Пожилой человек посмотрел на морщинистого и ничего не сказал. Он всего лишь зажег сигарету и затянулся ею. Морщинистый тоже не произнес ни слова: он прошелся медленно по двору, опираясь на трость, скрипящую по гальке дорожки. Затем морщинистый направился назад в сарай, но перед этим он повернулся к пожилому, все еще пренебрежительно смотрящего на него, и элегантно приподнял свою шляпу.

Пожилой поразился этому жесту и просидел какое-то время неподвижно, словно парализованный, и прежде, чем он решил как-то ответить, морщинистый человек зашел внутрь и исчез.

На следующий день сцена повторилась. Пожилой все так же сидел на балконе. Появился морщинистый. Они посмотрели друг на друга. И в этот раз человек в морщинах приподнял приветственно свою шляпу, пожилой поднял бокал вина — бокал крепленого вина, которое он тогда пил — и он при этом серьезно, но благопристойно, кивнул головой. Никто из них не улыбнулся.

На третий день пожилой мужчина спросил морщинистого, если тот желает присоединиться к нему на балконе, и, хотя пожилой не говорил на португальском бразильском языке, а морщинистый не понимал голландский, они затеяли между собой разговор — разговор со многими долгими паузами, но эти паузы были в высшей степени понятными, почти незаметными для тех двоих, словно два древних дерева не заметят нескольких минут или часов, пролетевших незаметно.

В следующий приход человек в морщинах предложил пожилому зайти в черную дверь внутри сарая. И пожилой согласился, медленно шаркая ногами, как и морщинистый; и на другой стороне той двери пожилой, поднявшийся на ноги с помощью морщинистого, очутился в холмистом районе Санта Тереса Рио-де-Жанейро в тот же самый день, только раннее и жарче, как и в его Амстердаме. Морщинистый отвел его по трамвайным путям в студию, где тот работал, и показал ему свои картины, и пожилой, несмотря на то, что ему было трудно оставаться несочувствующим критиком, решил, что те картины были созданы настоящим талантом. Он попросил продать одну работу, но вместо этого — получил ее в дар.
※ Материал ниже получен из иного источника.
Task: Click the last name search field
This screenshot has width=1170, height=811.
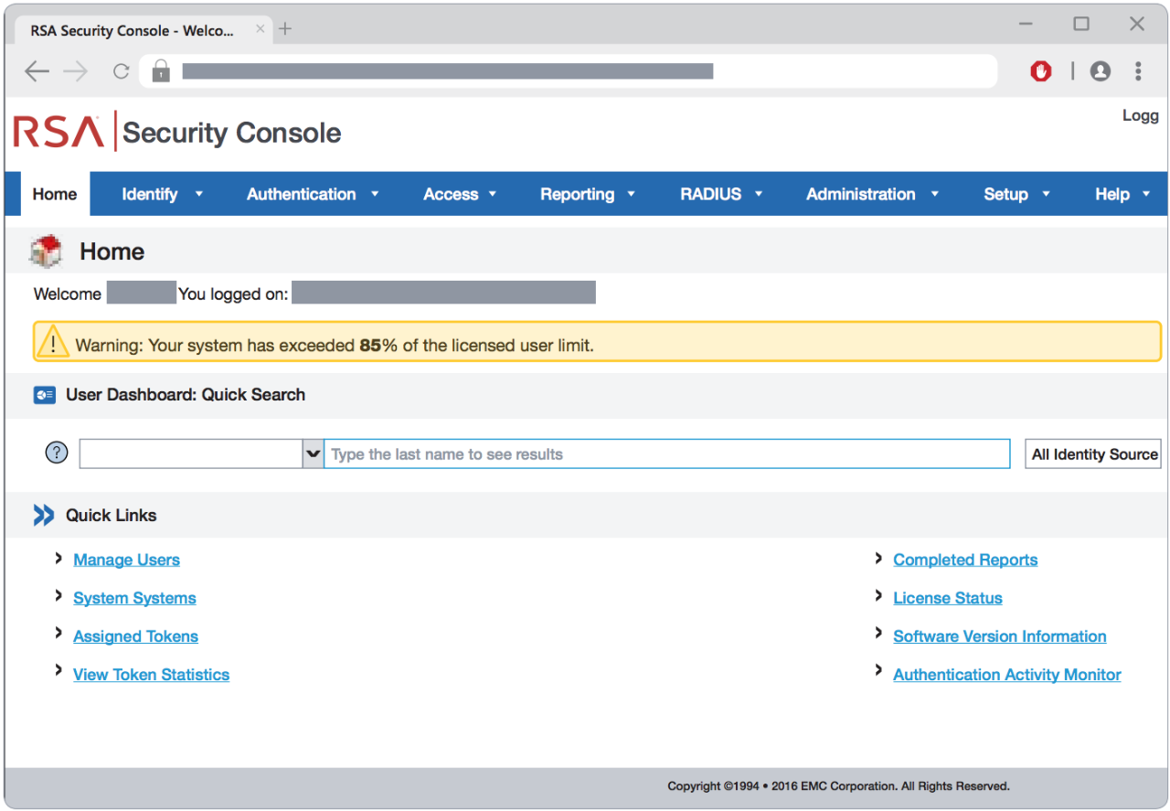Action: [x=666, y=454]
Неделю спустя, военный фотограф, проживавшая в квартире на Принсенграхт с окнами в тот же двор, первым из соседей заметила присутствие пожилой пары на балконе на другой стороне. Она также была первой, через совсем короткое время, и к ее изумлению, кто увидела их первый поцелуй, который она запечатлела, совершенно не собираясь делать этого, а затем уничтожила снимок позже той же ночью из-за внезапного приступа сентиментальности и уважения чужой приватности.

* * *

Иногда какой-нибудь представитель прессы появлялся в лагере или на работе Саида и Надии, но, прежде всего, сами чужеземцы описывали, постили и комментировали происходящее. И, как обычно, больший интерес привлекали события подобные тому, как налет нативистов, испортивших машинное оборудование или сломавших, почти построенные, здания, или как избили какого-то рабочего, далеко ушедшего от лагеря. Или как мигрант пырнул ножом бригадира из местных, или драка между группами мигрантов. Но, в основном, не было ничего для новостей: лишь день-за-днем бесконечная человеческая работа и обычная жизнь, и старение, и любовь, и разводы, как везде, и, явно, не стоило никаких заголовков и не привлекало ничьего внимания, кроме тех, кого это напрямую касалось.